Mit Toni Walther muss der KSV einen Leistungsträger aus beruflichen Gründen ziehen lassen. Auch der langfristige Ausfall von Martin Schubert wegen einer hartnäckigen Schulterverletzung schmerzt beide Seiten heftig. Derweil zieht sich Uwe Wobith aufs Altenteil zurück. Andreas Güttner und Tino Richter haben ähnliches vor, wollen sich aber im Fall des Falles noch einmal in die Schlacht werfen. „Jetzt können die anderen zeigen, dass sie besser sind“, sagt Trainer André Quasdorf mit Blick auf den Rest des Kaders.

Der allerdings kommt momentan reichlich dünnbrüstig daher. Lediglich Zuspieler Moritz Klette (GSVE Delitzsch II) steht als Neuzugang fest. „Mit zwei, drei weiteren sind wird im Gespräch“, gibt der Coach den momentanen Wasserstand zu Protokoll und verzichtet wie üblich in dieser Phase der ungetrockneten Tinte auf Details. Nach LVZ-Informationen sind darunter vornehmlich Spieler der zweiten Garde des GSVE Delitzsch. Nach deren Aufstieg in die Regionalliga dürfte nicht jeder den Sprung in die vierthöchste deutsche Spielklasse schaffen, in Krostitz winken dagegen sichere Einsatzzeiten in der Sachsenliga.

Schuftet momentan an verschiedenen Baustellen: KSV-Trainer André Quasdorf bastelt am Kader für die neue Saison.

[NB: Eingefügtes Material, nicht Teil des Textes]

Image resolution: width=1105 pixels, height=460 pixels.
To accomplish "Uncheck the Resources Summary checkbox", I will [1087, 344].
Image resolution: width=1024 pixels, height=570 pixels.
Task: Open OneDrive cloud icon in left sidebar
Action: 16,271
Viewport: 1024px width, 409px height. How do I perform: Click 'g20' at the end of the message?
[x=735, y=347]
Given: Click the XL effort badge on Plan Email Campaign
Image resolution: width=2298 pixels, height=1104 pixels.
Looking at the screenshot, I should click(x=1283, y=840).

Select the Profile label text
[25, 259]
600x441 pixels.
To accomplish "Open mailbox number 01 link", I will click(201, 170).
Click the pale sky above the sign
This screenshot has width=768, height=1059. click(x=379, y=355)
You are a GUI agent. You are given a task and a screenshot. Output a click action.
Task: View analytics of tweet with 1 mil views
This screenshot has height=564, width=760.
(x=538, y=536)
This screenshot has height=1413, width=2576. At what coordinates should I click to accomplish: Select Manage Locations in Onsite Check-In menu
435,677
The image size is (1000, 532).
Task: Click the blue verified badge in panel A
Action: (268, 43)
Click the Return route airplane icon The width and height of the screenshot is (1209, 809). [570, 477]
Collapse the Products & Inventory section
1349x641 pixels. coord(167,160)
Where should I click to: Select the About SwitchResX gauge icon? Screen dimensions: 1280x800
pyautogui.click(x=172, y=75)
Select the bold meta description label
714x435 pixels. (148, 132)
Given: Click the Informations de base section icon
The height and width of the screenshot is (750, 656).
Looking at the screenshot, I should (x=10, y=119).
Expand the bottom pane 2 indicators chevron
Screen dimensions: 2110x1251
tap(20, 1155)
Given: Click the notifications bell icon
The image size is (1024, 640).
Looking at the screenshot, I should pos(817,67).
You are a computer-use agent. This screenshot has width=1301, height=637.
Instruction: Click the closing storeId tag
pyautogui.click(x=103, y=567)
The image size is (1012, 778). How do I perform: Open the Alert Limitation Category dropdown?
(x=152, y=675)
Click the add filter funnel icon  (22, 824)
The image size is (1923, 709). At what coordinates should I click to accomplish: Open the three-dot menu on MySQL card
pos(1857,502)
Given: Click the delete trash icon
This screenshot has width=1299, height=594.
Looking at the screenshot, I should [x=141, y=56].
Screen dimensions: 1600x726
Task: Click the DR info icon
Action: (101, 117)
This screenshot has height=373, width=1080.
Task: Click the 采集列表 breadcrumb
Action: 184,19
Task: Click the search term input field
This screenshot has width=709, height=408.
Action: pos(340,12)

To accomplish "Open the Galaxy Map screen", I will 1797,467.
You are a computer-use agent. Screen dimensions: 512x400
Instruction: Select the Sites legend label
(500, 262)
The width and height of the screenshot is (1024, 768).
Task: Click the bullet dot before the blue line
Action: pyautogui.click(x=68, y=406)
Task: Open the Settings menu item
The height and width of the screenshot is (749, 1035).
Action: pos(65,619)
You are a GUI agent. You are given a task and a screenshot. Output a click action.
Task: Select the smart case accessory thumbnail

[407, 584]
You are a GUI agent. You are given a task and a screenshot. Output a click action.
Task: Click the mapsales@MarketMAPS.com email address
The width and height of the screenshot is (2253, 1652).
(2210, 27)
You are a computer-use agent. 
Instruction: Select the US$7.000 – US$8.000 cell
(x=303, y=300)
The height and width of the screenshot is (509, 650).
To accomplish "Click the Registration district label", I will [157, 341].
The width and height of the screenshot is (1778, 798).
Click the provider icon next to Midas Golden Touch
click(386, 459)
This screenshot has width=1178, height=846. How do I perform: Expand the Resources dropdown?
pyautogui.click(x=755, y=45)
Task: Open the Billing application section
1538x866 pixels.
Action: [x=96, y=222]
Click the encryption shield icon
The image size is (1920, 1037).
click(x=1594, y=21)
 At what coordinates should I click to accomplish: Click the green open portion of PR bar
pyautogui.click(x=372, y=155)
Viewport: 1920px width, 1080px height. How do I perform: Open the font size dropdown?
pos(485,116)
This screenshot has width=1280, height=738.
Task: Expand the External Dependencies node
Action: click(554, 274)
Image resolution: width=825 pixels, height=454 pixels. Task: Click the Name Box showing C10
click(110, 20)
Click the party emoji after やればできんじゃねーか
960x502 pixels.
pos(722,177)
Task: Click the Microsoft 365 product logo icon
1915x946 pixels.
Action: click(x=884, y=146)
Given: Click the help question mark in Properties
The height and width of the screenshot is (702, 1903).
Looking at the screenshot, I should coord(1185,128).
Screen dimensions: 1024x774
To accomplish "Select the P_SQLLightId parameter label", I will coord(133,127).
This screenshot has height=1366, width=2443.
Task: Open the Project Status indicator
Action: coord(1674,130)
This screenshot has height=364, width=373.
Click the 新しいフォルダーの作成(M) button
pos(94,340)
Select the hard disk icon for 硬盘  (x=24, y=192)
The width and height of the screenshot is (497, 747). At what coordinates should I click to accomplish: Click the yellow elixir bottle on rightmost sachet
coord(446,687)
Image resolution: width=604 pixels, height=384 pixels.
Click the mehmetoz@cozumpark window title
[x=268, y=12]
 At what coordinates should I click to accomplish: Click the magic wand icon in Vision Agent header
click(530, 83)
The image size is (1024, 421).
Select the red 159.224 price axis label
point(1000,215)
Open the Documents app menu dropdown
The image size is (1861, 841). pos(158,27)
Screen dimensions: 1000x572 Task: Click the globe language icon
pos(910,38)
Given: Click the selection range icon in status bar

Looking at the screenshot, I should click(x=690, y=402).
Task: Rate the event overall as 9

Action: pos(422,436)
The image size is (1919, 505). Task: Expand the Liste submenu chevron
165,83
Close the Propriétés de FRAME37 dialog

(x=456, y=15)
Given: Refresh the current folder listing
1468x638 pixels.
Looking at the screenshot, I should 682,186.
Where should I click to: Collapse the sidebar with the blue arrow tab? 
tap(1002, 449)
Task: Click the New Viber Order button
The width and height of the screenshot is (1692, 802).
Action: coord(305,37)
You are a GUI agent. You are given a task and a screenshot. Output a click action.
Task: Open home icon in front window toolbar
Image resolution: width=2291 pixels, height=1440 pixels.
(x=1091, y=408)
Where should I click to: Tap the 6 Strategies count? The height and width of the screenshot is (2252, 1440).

Schuftet momentan an verschiedenen Baustellen: KSV-Trainer André Quasdorf bastelt am Kader für die neue Saison. Foto: Alexander Prautzsch

Dass die Jungs aus dem Bierdorf überhaupt weiter im Oberhaus des Freistaats spielen dürfen, haben sie zuvorderst einer blendenden zweiten Saisonhälfte zu verdanken, in der sie vier ihrer insgesamt sechs Siege und weitere wichtige Punkte in Tiebreaks einsammelten. „Es war sehr eng, trotzdem haben das die Jungs gut gemacht. Nervenstark sind wird auf jeden Fall“, blickt Quasdorf verbal zurück. Nachdem der KSV 2016 sogar in die Abstiegsrelegation musste, reichte in diesem Jahr ein Sieg am letzten Spieltag in Dresden nebst Bad Dübener Schützenhilfe zum Klassenerhalt.

Am Ende stand sogar Platz sechs unter zehn Mannschaften zu Buche, bei allerdings hauchdünnen Abständen zwischen den Teams der unteren Tabellenhälfte. „Wenn wir mit 22 Punkten abgestiegen wären, ist dass so, als ob du in der Fußball-Bundesliga mit 45 Punkten absteigst“, zieht Quasdorf einen Quervergleich für Volleyball-Laien und ergänzt: „Die Sachsenliga ist unheimlich stark. Da kannst du an keinem Spieltag die Beine hochlegen, musst immer Vollgas spielen.“ Zumal die Krostitzer neben der Konkurrenz auf dem Parkett noch einem zweiten Gegner die Stirn bieten – der Halle.

Trainieren können die „Brecken“ (kurz für Bierdorf-Recken) zwar im heimischen Mini-Tempel, für Punktspiele
müssen sie aber in die Delitzscher Mehrzweckhalle ausweichen, weswegen Quasdorf gern von „18 Auswärtsspielen pro Saison“ spricht. Daran wird sich auch im kommenden Jahr nichts ändern. Doch Hoffnung naht. Inzwischen sind Bagger angerückt, buddeln an der neuen Halle in Krostitz. Die soll möglichst schon ab der Spielzeit 2018/19 zur neuen Heimat der Volleyballer werden.

Auf hochkarätigen Sport müssen die Krostitzer dennoch nicht verzichten. Das Dorf hat sich zu einer wahren Beach-
volleyball-Hochburg mit diversen Turnieren gemausert. Auch die Sachsenliga-Herren sprudeln vor Sand-Eifer. „Es gibt keine gesündere Sportart. Beachvolleyball ist gut für die Gelenke, Muskulatur und Fitness“, preist Quasdorf die Vorzüge. Nicht zuletzt deshalb bittet er seine Schützlinge traditionell erst wenige Wochen vor Saisonbeginn in die Halle. Momentan hätte er ja ohnehin nicht sonderlich viele Spieler zur Verfügung.